Here is the sequence that I want to show that it is exact and non-split:
Let $K = (a)$, $O(a) = 2$ like $\mathbb{Z}/2\mathbb{Z}$ and Let $L = (b)$, $o(b) = 4$ like $\mathbb{Z}/4\mathbb{Z}.$ Consider the following exact sequence of abelian groups ($\mathbb{Z}$-modules) $$0 \to K \xrightarrow{i} L \xrightarrow{p} K \to 0 $$ where the map $i$ is defined by $a \mapsto 2b$ and the map $p$ is defined by $p(b) = a$.
My try:
Showing that it is exact:
I know that I should show that $i$ is injection, $p$ is onto and $\ker(p) = \operatorname{Im}(i).$ First $i$ is injection because it is the inclusion map. Second $p$ is onto because it is the projection map. Third. To show that $\ker(p) = \operatorname{Im}(i)$, I will calculate $\ker(p)$ and $\operatorname{Im}(i)$. Since $\ker(p) = \{b \in L \mid p(b) = 0\} = \{b \in L \mid a = 0\}$ and since $\operatorname{Im}(i) = \{i(a) \mid a \in K \}$, then I do not know how to conclude that they are equal.
For the non-split part:
I do not know exactly how should I prove it. The splitting criteria I know is:
Let $0 \to M' \xrightarrow{f} M \xrightarrow{g} M'' \to 0$ be an exact sequence of $A$-modules. The following are equivalent:
There exists $\psi \colon M \to M'$ with $\psi \circ f = 1_{M'}$.
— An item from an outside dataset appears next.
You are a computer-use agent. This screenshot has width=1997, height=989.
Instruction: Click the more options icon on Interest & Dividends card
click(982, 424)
$M = \ker(g) \oplus \ker(\psi)$.
There exists $\phi \colon M'' \to M$ with $g \circ \phi = 1_{M''}$.
$M = \operatorname{Im}(f) \oplus \operatorname{Im}(\phi)$.
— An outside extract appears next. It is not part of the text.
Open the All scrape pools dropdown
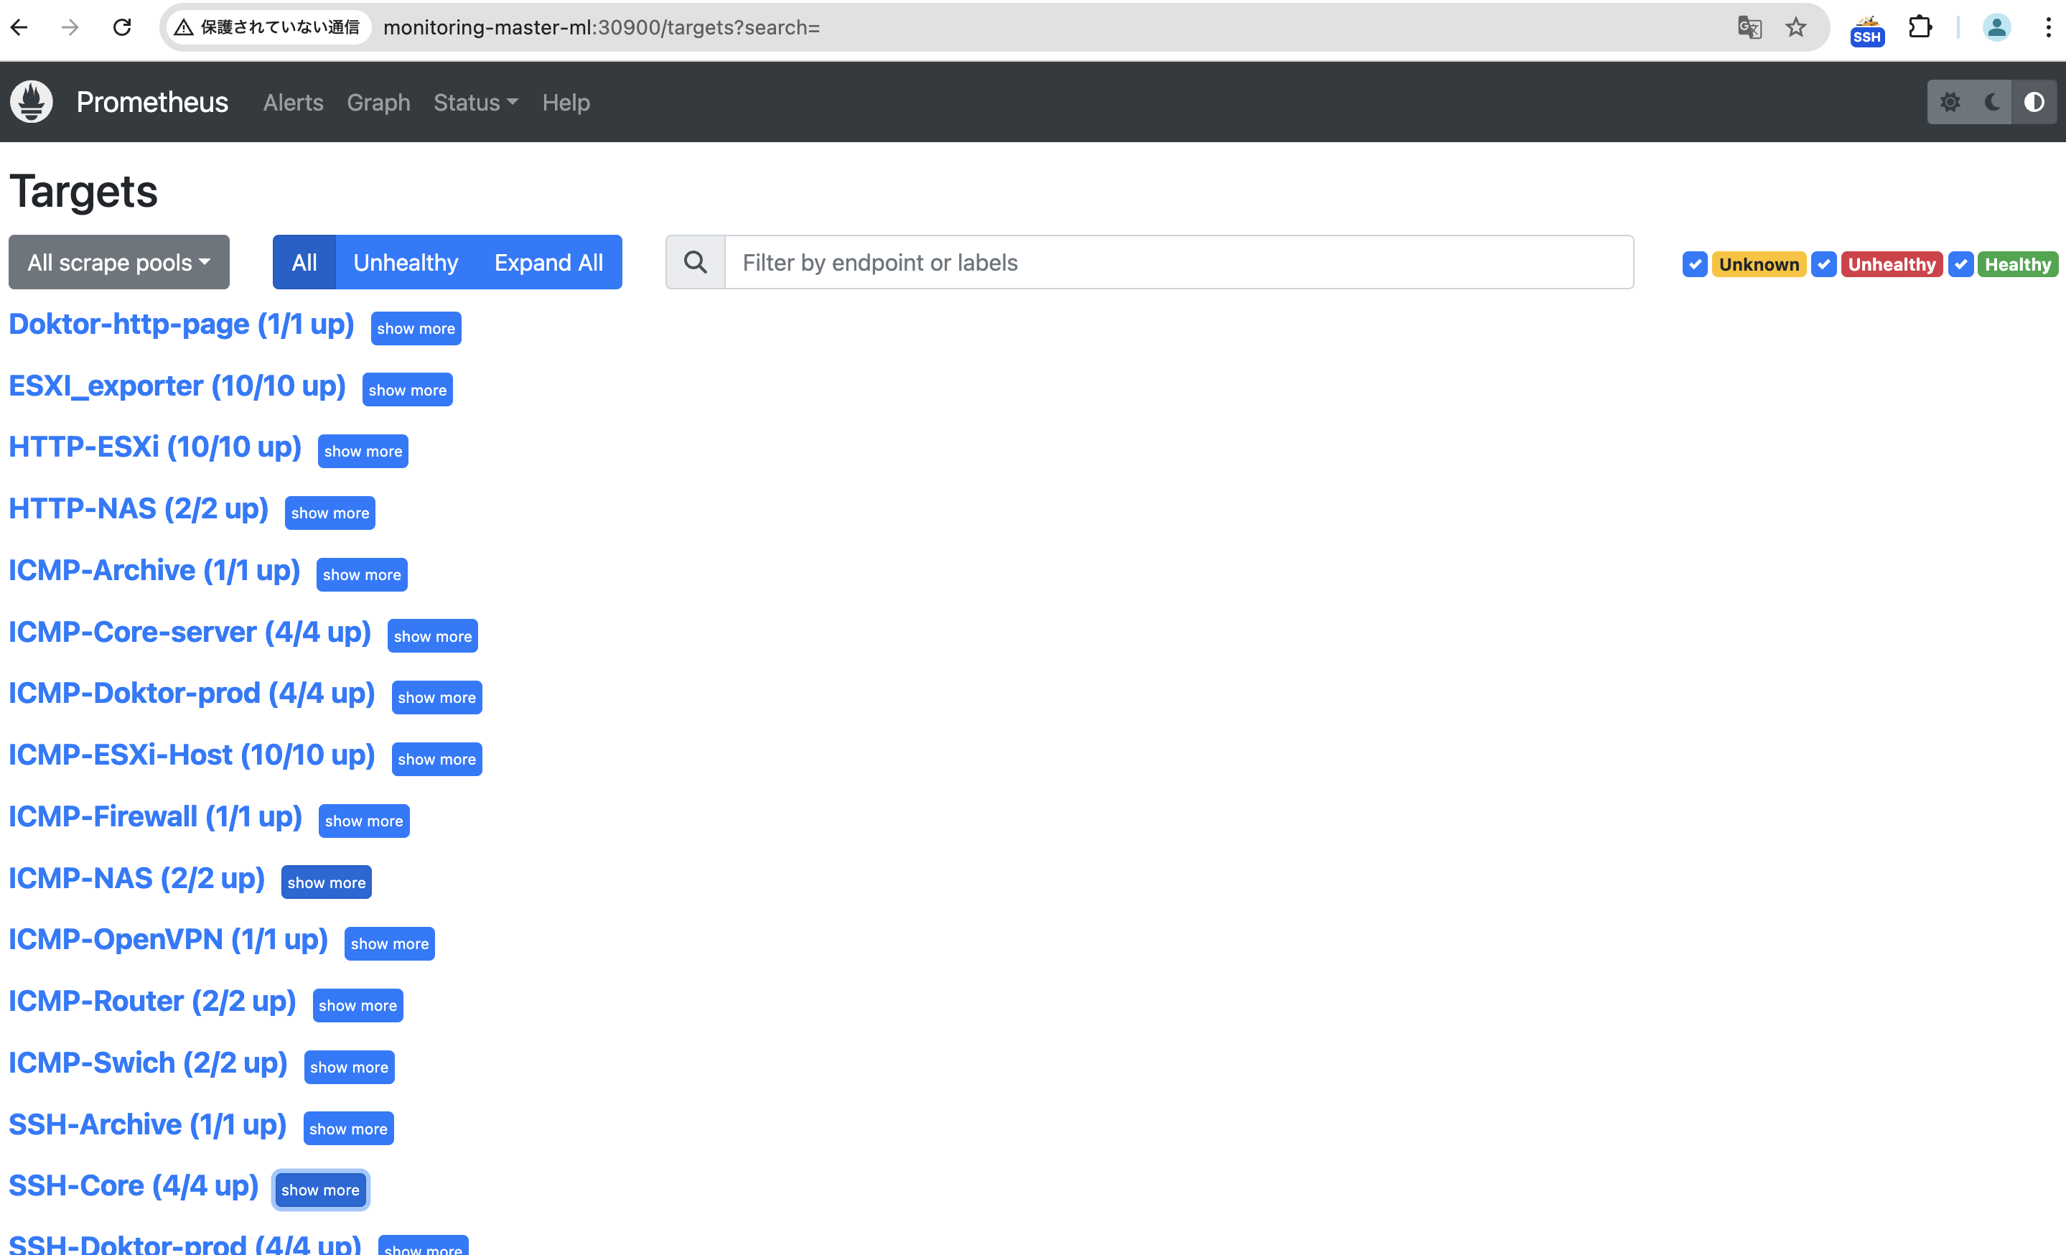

But I can not conclude/guess which condition will not be fulfilled in our sequence. Could anyone help me please?
Best Answer
We have that $K=\{0,a\}$, and that $L=\{0,b,2b,3b\}$. Hence, all the values of $i$ and $p$ are $$ i(0)=0, \quad i(a)=2b, \\ p(0)=0, \quad p(b)=a, \quad p(2b)=2a=0, \quad p(3b)=3a=a. $$ Thus, $$ \ker i = \{x \in K : i(x)=0\} = \{0\}, \\ \operatorname{im} i = \{i(x) : x \in K\} = \{0,2b\}, \\ \ker p = \{y \in L : p(y)=0\} = \{0,2b\}, \\ \operatorname{im} p = \{p(y) : y \in L\} = \{0,a\} = K. $$ That is, the sequence is exact.
Finally, if there were a map $r \colon L \to K$ such that $r \circ i = 1_K$, then $$ a=r(i(a)) = r(2b)=2r(b) = 0, $$ (in $K$, every element $x$ satisfy that $2x=0$) which is absurd.
Hence, the sequence doesn’t split.